Locate the string "section" throughout the material and copy every line in which it occurs.

**** Records for this exercise

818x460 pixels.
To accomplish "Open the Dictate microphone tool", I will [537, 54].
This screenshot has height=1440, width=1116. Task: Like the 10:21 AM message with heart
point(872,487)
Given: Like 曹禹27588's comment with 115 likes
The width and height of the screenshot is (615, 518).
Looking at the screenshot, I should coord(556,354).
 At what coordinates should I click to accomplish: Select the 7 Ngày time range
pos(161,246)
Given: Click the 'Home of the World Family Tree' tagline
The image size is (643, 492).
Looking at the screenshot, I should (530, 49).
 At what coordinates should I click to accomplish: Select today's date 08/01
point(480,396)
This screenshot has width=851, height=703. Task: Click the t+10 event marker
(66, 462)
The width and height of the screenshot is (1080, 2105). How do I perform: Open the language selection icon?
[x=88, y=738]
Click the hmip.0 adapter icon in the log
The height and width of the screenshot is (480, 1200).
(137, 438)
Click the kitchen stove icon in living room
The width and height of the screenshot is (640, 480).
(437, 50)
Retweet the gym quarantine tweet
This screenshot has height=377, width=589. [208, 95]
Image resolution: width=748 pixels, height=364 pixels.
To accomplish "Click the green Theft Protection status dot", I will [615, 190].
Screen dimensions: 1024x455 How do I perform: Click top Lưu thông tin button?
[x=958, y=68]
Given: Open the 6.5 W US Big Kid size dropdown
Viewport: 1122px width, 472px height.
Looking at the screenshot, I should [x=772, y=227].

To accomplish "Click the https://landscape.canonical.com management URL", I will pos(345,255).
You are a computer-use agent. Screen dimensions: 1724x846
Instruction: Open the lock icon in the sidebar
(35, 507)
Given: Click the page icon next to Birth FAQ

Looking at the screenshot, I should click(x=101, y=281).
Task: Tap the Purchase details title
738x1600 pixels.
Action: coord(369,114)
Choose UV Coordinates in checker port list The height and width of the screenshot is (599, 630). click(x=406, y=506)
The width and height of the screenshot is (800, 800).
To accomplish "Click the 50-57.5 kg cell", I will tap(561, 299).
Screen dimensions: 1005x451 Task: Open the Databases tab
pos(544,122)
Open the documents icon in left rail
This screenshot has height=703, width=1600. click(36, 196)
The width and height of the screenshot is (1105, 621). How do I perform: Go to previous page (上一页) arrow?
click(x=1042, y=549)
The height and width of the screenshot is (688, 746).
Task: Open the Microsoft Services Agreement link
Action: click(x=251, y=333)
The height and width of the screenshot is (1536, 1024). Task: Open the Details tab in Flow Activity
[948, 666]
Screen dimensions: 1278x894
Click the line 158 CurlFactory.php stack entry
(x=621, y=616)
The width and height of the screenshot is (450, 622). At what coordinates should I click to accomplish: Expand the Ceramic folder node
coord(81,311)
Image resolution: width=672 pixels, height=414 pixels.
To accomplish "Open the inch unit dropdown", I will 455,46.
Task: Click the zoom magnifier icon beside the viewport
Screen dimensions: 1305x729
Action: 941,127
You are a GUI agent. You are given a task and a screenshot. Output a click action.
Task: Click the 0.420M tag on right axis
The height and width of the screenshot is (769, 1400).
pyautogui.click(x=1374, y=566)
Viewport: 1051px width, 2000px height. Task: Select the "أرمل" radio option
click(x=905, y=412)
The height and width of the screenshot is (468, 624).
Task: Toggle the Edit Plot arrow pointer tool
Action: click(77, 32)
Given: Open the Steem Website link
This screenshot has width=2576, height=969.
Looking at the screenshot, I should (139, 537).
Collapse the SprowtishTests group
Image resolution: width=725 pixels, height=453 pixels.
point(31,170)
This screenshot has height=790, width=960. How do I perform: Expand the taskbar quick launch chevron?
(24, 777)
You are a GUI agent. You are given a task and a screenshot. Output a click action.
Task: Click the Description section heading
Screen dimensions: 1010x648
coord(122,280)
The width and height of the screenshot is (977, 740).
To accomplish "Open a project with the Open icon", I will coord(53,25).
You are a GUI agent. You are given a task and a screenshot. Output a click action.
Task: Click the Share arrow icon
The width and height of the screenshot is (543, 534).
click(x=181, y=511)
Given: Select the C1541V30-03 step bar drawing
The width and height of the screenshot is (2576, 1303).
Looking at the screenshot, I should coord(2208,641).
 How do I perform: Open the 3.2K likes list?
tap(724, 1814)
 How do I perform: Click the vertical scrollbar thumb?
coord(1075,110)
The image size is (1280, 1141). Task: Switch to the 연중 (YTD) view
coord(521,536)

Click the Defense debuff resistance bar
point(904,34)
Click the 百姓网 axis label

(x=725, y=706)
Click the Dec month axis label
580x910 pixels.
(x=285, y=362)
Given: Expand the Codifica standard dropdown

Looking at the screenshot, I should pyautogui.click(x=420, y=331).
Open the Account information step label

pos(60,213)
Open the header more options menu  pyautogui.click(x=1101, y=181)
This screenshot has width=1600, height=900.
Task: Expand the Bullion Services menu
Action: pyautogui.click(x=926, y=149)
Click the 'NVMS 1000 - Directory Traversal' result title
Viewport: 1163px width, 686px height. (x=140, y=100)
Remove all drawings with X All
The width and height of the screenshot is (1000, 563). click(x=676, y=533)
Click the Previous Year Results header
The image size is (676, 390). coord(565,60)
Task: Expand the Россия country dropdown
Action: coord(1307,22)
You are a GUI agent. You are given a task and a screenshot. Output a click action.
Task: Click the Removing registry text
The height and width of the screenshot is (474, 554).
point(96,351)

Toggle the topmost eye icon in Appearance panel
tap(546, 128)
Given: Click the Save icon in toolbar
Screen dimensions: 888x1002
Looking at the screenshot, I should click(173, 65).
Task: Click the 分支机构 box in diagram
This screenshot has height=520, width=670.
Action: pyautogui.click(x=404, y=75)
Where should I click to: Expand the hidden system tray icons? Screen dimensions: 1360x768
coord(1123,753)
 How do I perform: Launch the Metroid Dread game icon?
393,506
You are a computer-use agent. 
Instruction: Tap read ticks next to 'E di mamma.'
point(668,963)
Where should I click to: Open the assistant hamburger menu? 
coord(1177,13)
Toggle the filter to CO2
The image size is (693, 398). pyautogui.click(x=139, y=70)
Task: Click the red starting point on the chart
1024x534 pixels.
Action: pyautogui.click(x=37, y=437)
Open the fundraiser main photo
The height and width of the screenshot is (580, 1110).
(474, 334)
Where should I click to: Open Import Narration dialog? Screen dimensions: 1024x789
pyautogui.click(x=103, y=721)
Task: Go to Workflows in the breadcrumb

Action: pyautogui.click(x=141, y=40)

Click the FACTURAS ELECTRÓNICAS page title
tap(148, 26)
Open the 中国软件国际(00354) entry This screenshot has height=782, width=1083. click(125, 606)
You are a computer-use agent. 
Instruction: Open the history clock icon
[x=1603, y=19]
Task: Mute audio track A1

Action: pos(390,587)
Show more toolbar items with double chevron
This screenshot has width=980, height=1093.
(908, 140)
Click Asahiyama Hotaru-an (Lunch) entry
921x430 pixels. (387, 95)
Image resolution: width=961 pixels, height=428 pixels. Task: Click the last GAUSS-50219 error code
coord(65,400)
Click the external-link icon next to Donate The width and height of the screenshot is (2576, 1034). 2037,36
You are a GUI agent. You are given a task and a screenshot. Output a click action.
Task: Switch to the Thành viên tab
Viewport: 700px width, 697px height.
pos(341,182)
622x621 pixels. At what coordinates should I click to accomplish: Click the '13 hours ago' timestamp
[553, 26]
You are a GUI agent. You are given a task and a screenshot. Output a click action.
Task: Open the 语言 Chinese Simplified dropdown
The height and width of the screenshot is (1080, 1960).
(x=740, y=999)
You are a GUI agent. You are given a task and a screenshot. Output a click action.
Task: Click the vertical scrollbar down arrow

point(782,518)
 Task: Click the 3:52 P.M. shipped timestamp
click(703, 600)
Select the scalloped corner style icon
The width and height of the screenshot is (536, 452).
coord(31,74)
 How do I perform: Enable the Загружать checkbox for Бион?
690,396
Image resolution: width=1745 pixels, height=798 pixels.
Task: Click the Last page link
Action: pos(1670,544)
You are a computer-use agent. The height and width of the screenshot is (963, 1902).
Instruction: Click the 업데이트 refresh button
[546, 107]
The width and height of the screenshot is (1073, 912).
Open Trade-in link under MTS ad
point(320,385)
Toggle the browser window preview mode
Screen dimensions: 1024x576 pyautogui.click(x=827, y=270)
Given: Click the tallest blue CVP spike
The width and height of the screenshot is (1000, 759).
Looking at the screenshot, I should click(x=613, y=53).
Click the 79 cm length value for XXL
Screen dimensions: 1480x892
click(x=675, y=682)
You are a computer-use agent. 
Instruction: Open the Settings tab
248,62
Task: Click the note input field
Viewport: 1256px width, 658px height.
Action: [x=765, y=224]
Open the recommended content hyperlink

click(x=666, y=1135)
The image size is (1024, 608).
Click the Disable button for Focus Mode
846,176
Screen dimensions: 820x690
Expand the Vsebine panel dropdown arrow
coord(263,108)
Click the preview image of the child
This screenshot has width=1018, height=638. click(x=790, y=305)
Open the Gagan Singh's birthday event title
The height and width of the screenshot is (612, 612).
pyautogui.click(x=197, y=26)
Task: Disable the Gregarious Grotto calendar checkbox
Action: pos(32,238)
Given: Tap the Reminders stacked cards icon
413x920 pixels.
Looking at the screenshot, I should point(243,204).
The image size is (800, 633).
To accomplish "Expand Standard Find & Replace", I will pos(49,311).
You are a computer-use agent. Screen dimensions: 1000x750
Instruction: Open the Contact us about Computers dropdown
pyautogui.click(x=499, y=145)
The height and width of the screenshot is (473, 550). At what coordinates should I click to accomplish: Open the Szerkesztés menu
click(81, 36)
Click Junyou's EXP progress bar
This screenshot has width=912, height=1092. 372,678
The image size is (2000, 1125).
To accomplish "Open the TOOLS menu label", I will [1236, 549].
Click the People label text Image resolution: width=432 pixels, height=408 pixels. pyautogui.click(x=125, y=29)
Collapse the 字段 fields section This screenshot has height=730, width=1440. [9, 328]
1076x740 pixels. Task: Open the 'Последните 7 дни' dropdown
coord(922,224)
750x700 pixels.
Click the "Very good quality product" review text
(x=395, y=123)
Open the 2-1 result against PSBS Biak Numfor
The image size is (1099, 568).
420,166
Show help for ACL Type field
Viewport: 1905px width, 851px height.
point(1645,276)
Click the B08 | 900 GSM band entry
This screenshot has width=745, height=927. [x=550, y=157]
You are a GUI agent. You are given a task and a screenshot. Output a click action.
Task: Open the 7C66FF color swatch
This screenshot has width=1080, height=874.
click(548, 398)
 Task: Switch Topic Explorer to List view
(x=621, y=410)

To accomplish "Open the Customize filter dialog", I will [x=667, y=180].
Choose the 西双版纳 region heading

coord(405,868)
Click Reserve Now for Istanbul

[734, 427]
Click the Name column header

********

- **Exercise solution**
Task: Click the Description section heading
Collapse the 字段 fields section This screenshot has height=730, width=1440. [9, 328]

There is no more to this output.